REQUIREMENT: Make an exact copy of the lines from the one containing "The width and height of the screenshot is (747, 403)." through the end of the records below, and leave out every picture.

Stored data:
========

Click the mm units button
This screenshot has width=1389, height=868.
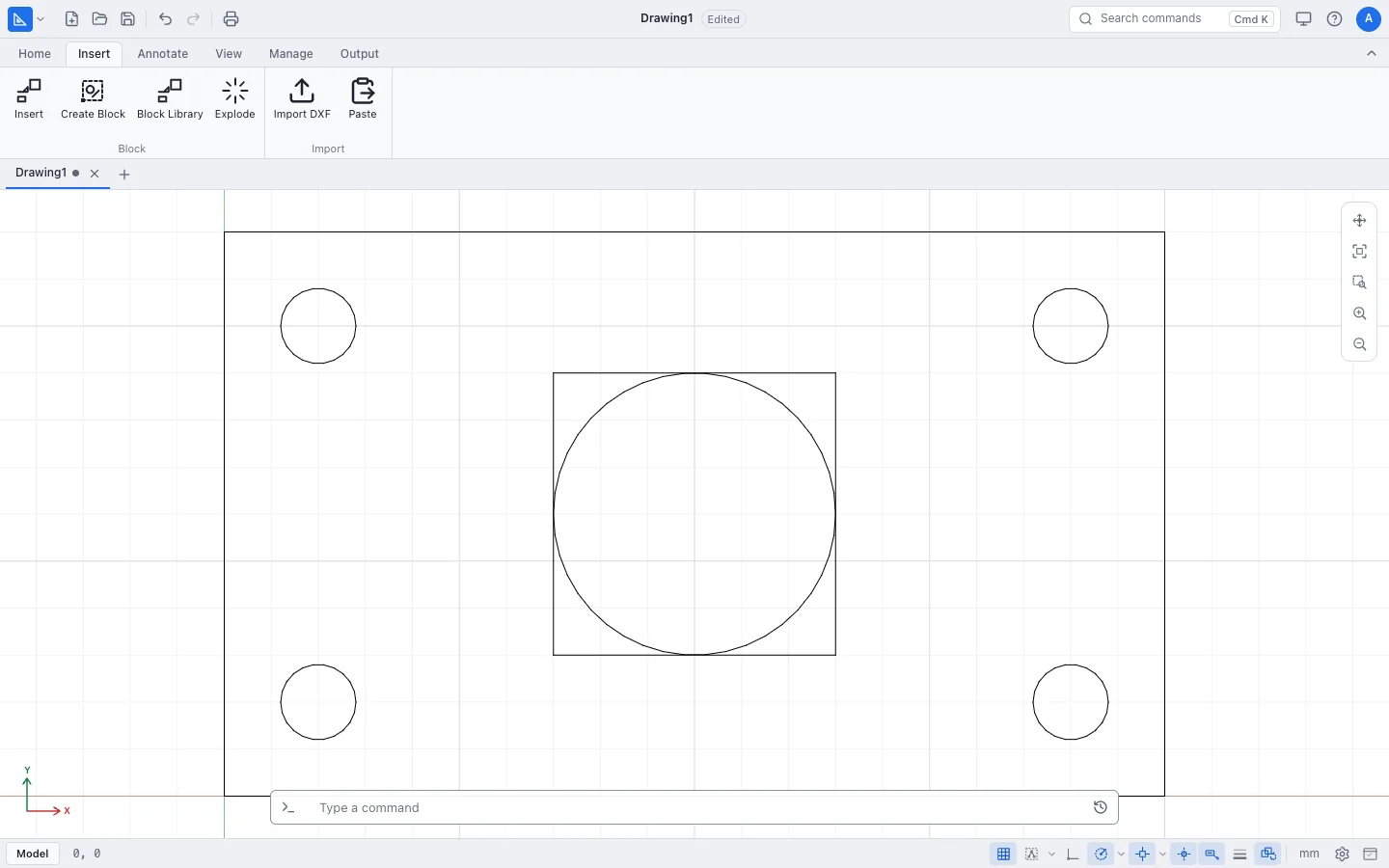pyautogui.click(x=1309, y=854)
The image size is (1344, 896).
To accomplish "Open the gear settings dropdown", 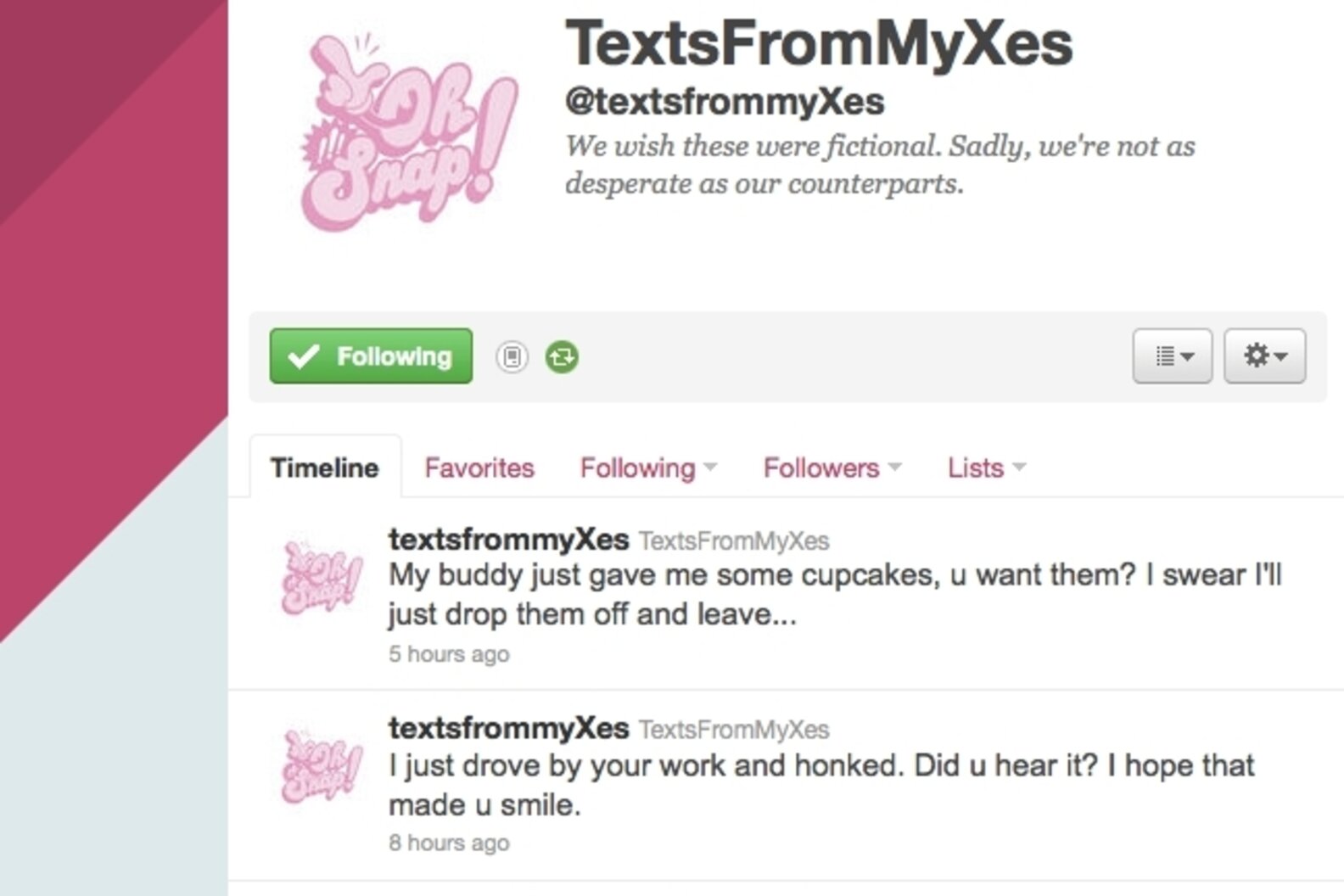I will click(x=1264, y=356).
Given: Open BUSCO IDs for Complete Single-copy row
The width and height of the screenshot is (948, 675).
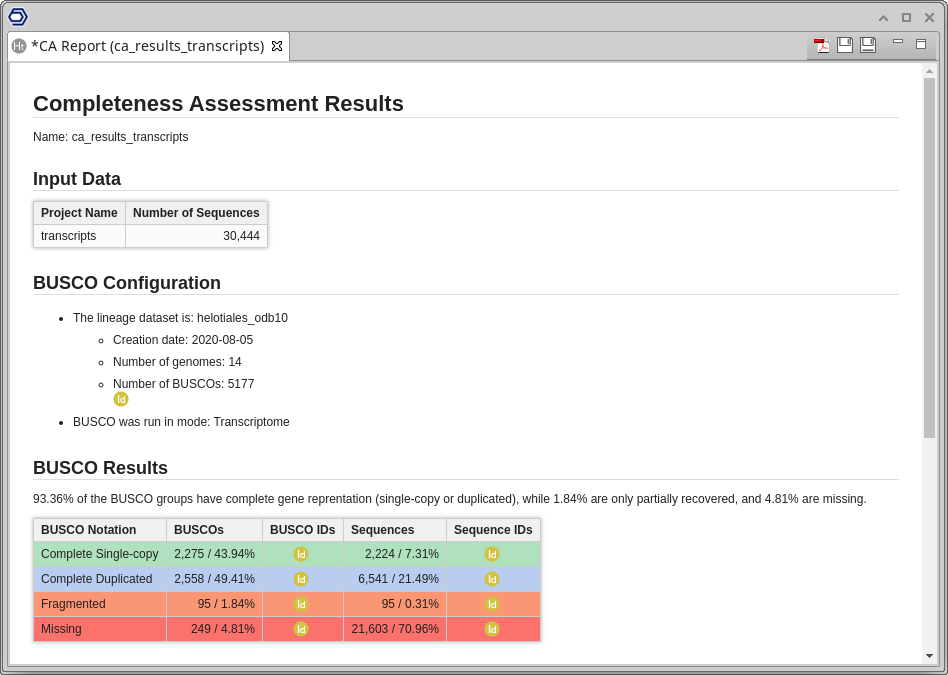Looking at the screenshot, I should (x=301, y=554).
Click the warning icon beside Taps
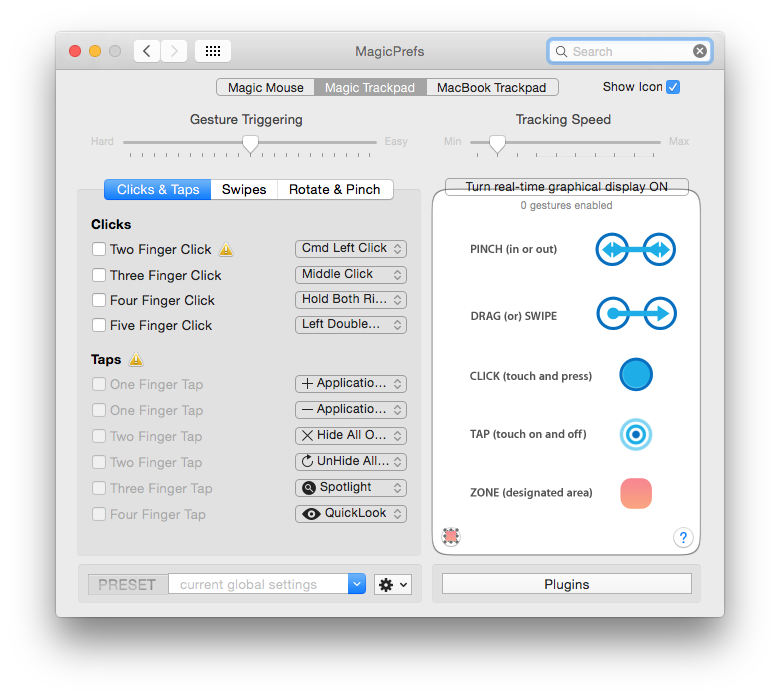 click(136, 360)
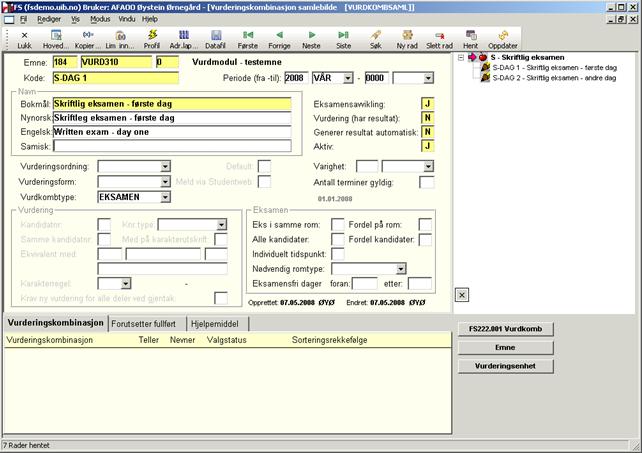
Task: Click the Profil lightning icon
Action: point(151,36)
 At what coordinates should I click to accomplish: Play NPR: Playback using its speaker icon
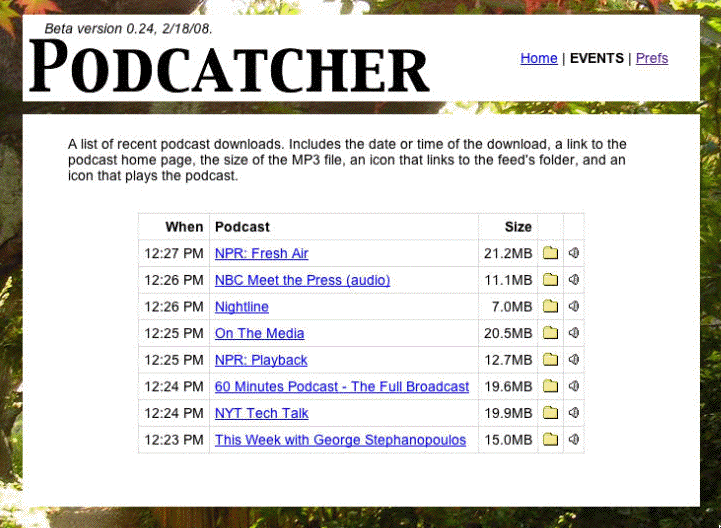[574, 360]
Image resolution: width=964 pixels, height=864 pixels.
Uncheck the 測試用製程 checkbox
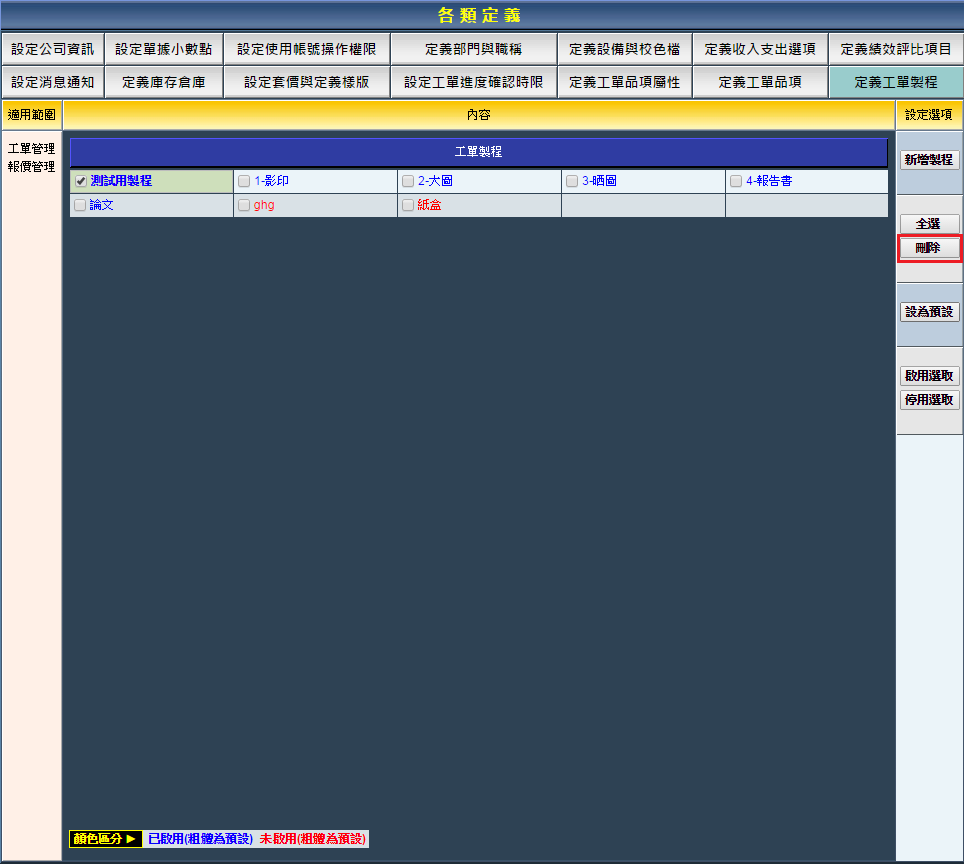point(81,182)
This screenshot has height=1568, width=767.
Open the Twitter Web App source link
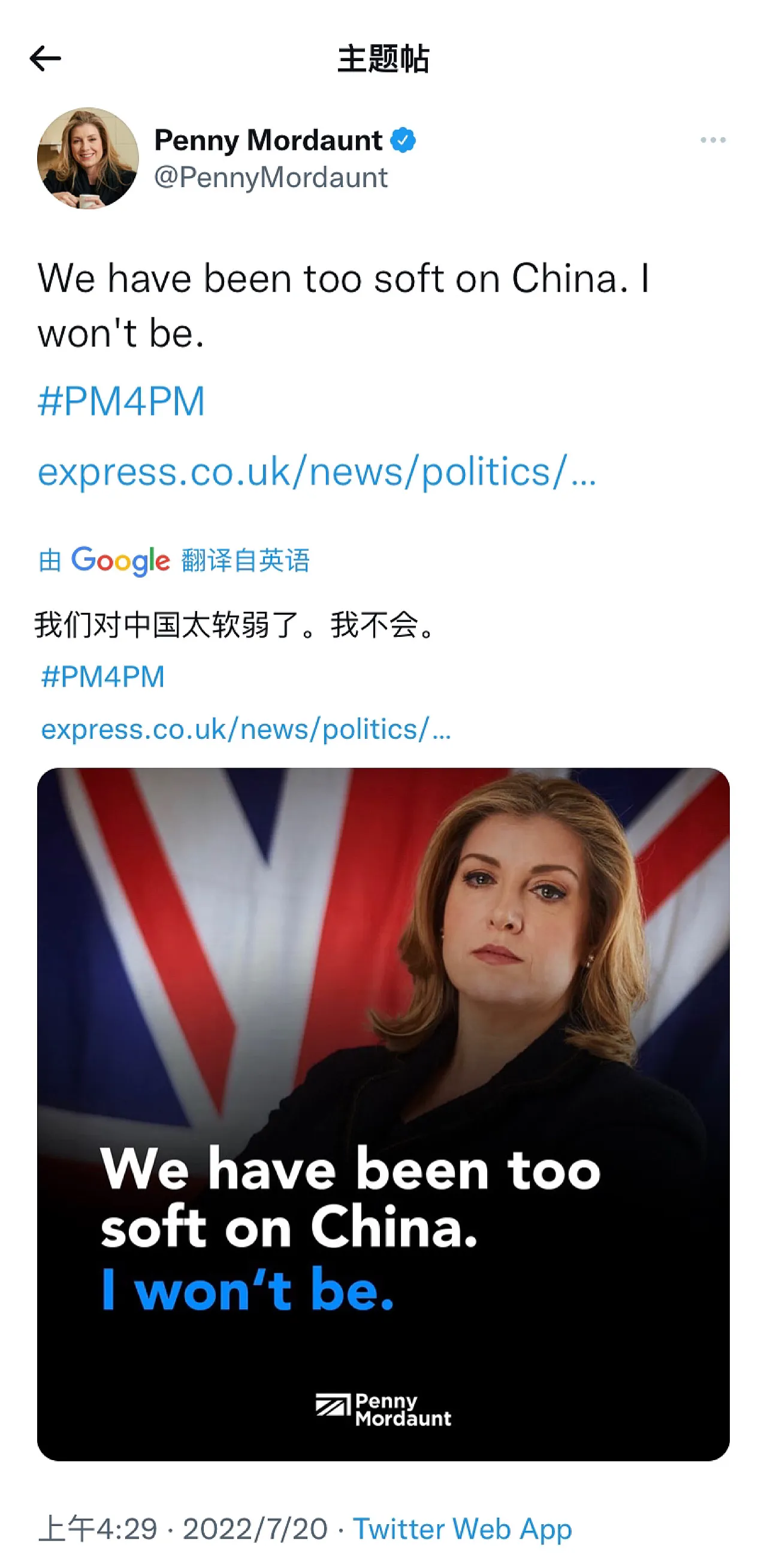[x=463, y=1529]
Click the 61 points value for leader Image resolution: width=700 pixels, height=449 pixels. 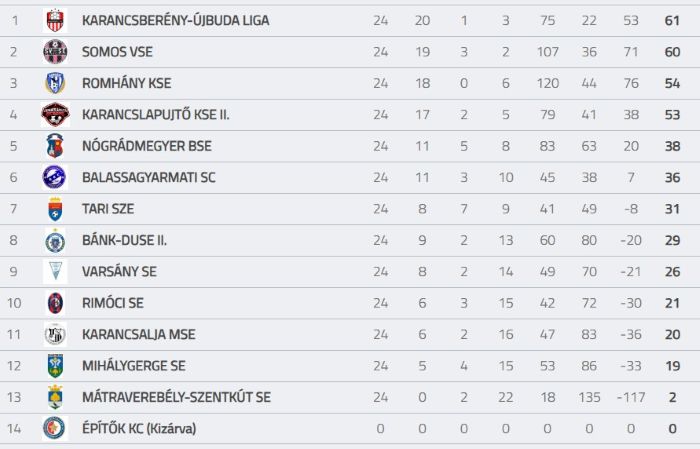(672, 21)
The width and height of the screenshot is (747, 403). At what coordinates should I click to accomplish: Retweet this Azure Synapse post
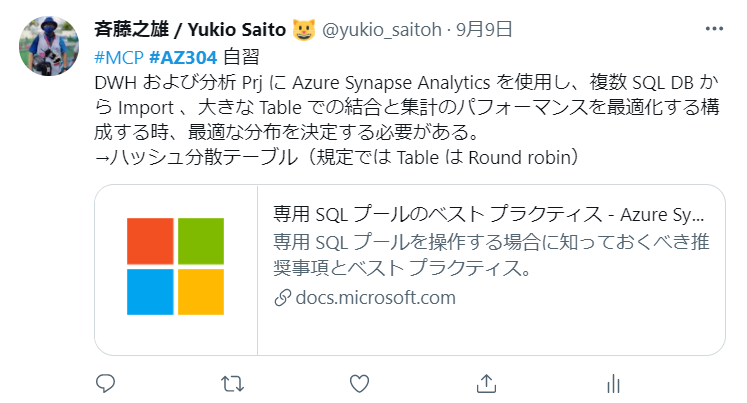coord(232,383)
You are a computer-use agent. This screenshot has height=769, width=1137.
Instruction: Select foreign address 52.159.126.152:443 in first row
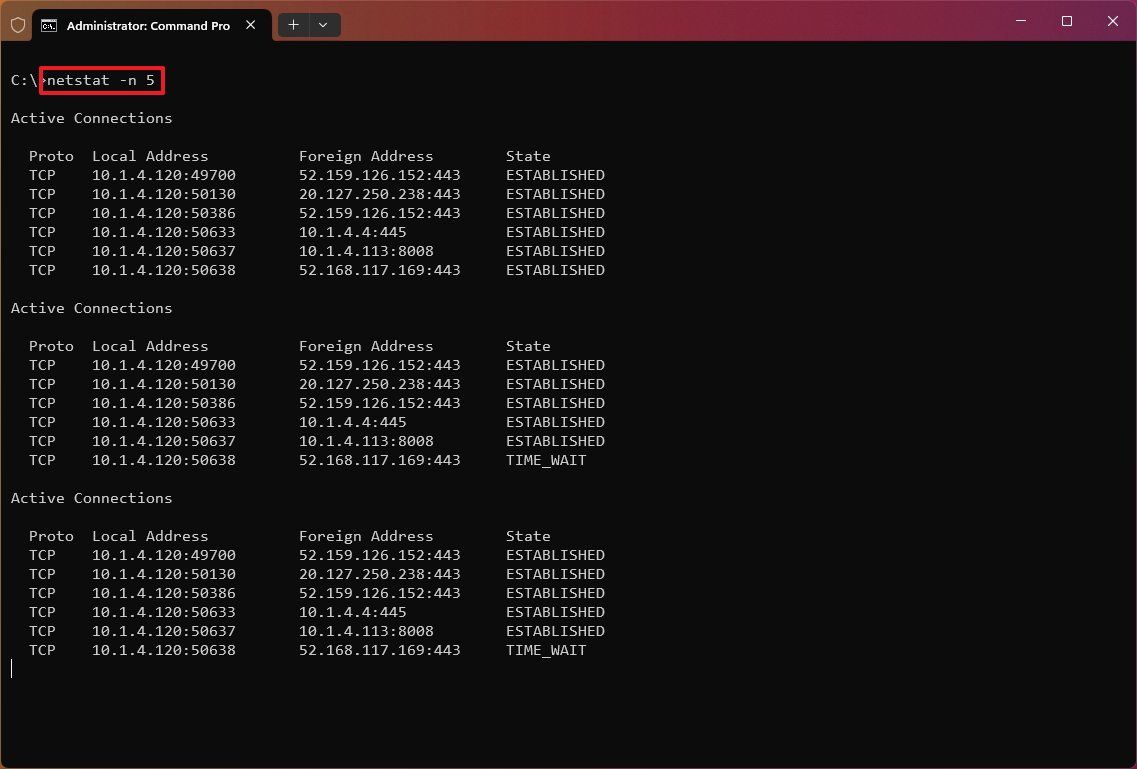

========

THE COMPLETED TASK:
The width and height of the screenshot is (747, 403). At what coordinates should I click to accomplish: Retweet this Azure Synapse post
coord(232,383)
You are a computer-use agent. This screenshot has height=769, width=1137.
Instruction: Select foreign address 52.159.126.152:443 in first row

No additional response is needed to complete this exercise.